4. The Tale of Sir Gareth.

This book is fun. Gareth is Gawain the Jackhole’s half-brother, but he’s cool and not at all like Gawain. (Gawain kills their mom when he busts in on her and her lover even though dad’s been dead for years.) Gareth’s like the third best knight in Camelot, depending on if Sir Lameface is dead or not. He has adventures and they are interesting.

5. The Tale of Sir Tristram of Lyoness.

By now it’s all knight-errantry and jousting with the occasional interesting bit like La Cote Male Tayle or Sir Palomides trip to the Red City. It’s 200 pages that read like 800 pages each of them nearly identical and looking like this:

”One morning Sir Launcelot left the castle and rode into the forest. Soon he came upon a well where a maiden was weeping. She said, “Oh good knight can you protect me from the knight who is chasing me?” Sir Launcelot said “Yuppers” and rode off to meet the knight and did so by the bridge where they jousted and both were knocked from their horses. They then fought with swords for so long that the blood ran from their armor and soaked the ground. Finally Launcelot said: “Who are you knight that is so strong?” The knight removed his helmet and it turned out to be Sir Tristram, and the two embraced and shared kisses for they had long pledged loyalty to each other, at which time the maiden appeared and Tristam chopped off her head because she was a sorceress.”

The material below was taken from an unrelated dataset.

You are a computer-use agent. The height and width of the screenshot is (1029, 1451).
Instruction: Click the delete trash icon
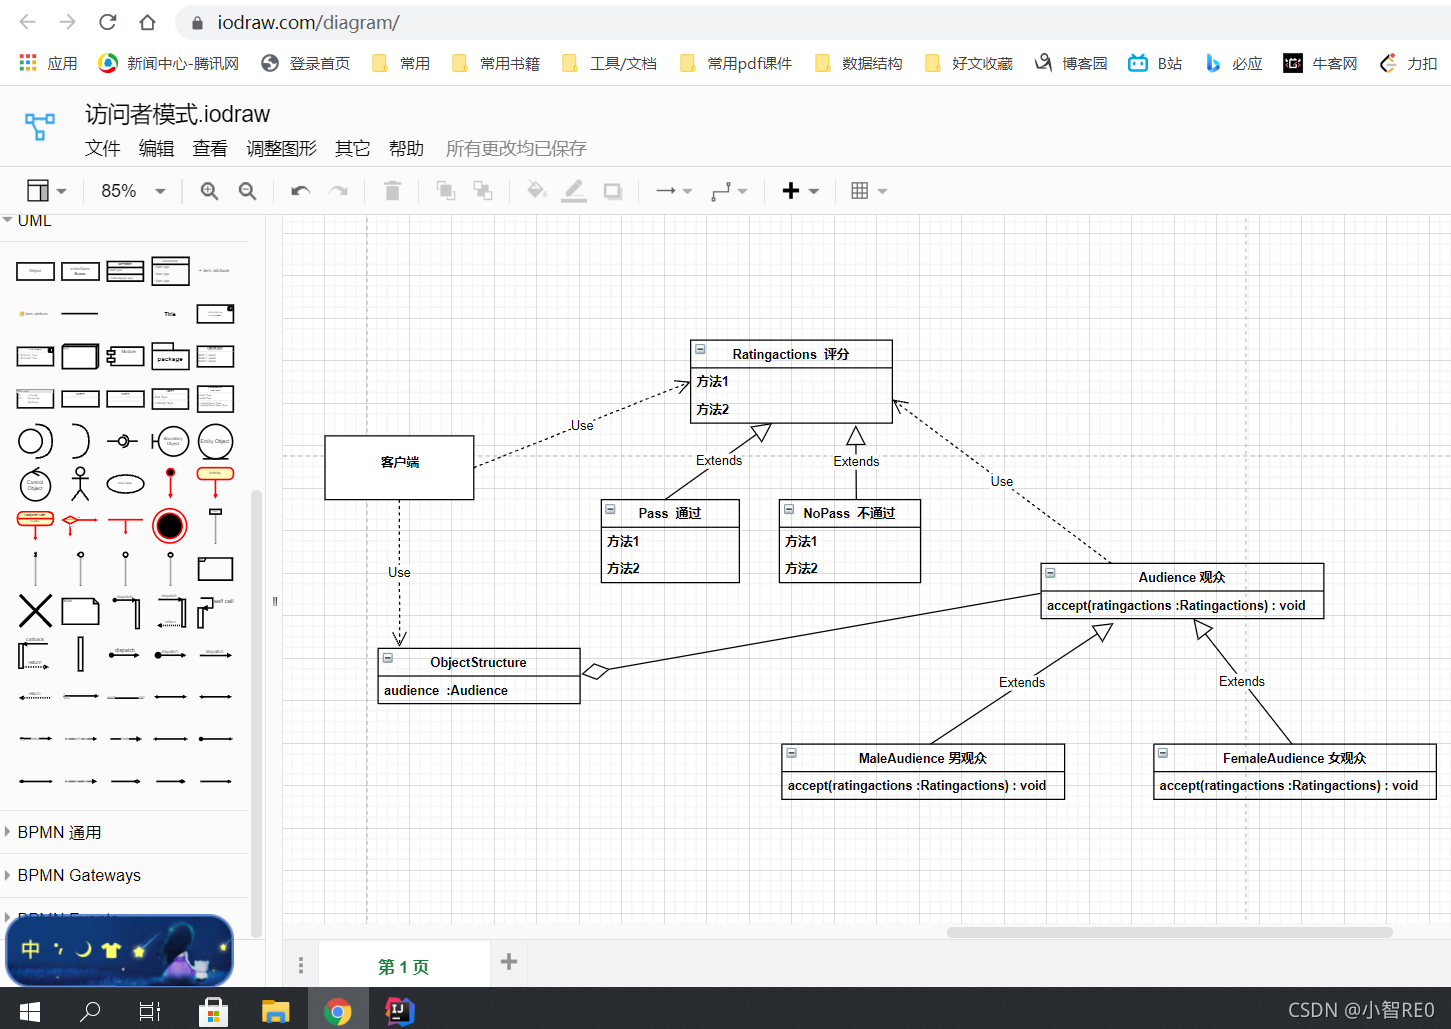[x=392, y=191]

It’s wretched. The big thing is Sir Palomides is in love with Iseult the Fair and it makes him a complete jackhole.

6. The Tale of the Sangreal.

This is awesome Pagan-Christian Mystic hallucinogenic weirdness. Loopy stuff as if the knights of the Round Table got lost in a stoner-metal album.  I suspect Malory was mining a tradition here well beyond his usual — and the only way he could make sense of it was basically having Galahad be Jesus, which kind of sucks deus ex machina and all that, but the whole thing is so weird that you just have to go with it. Or read the Mabigboingboingoinen to get the pure stuff.

7. The Book of Sir Launcelot and Queen Gwynevere.

Launcelot’s been schtupping the Queen. (Like you didn’t know.) Arthur finds out. Mayhem ensues.

8. Le Morte D’Arthur.

Arthur dies. It’s the name of the book. Everybody else dies too, or goes away and becomes a hermit/nun.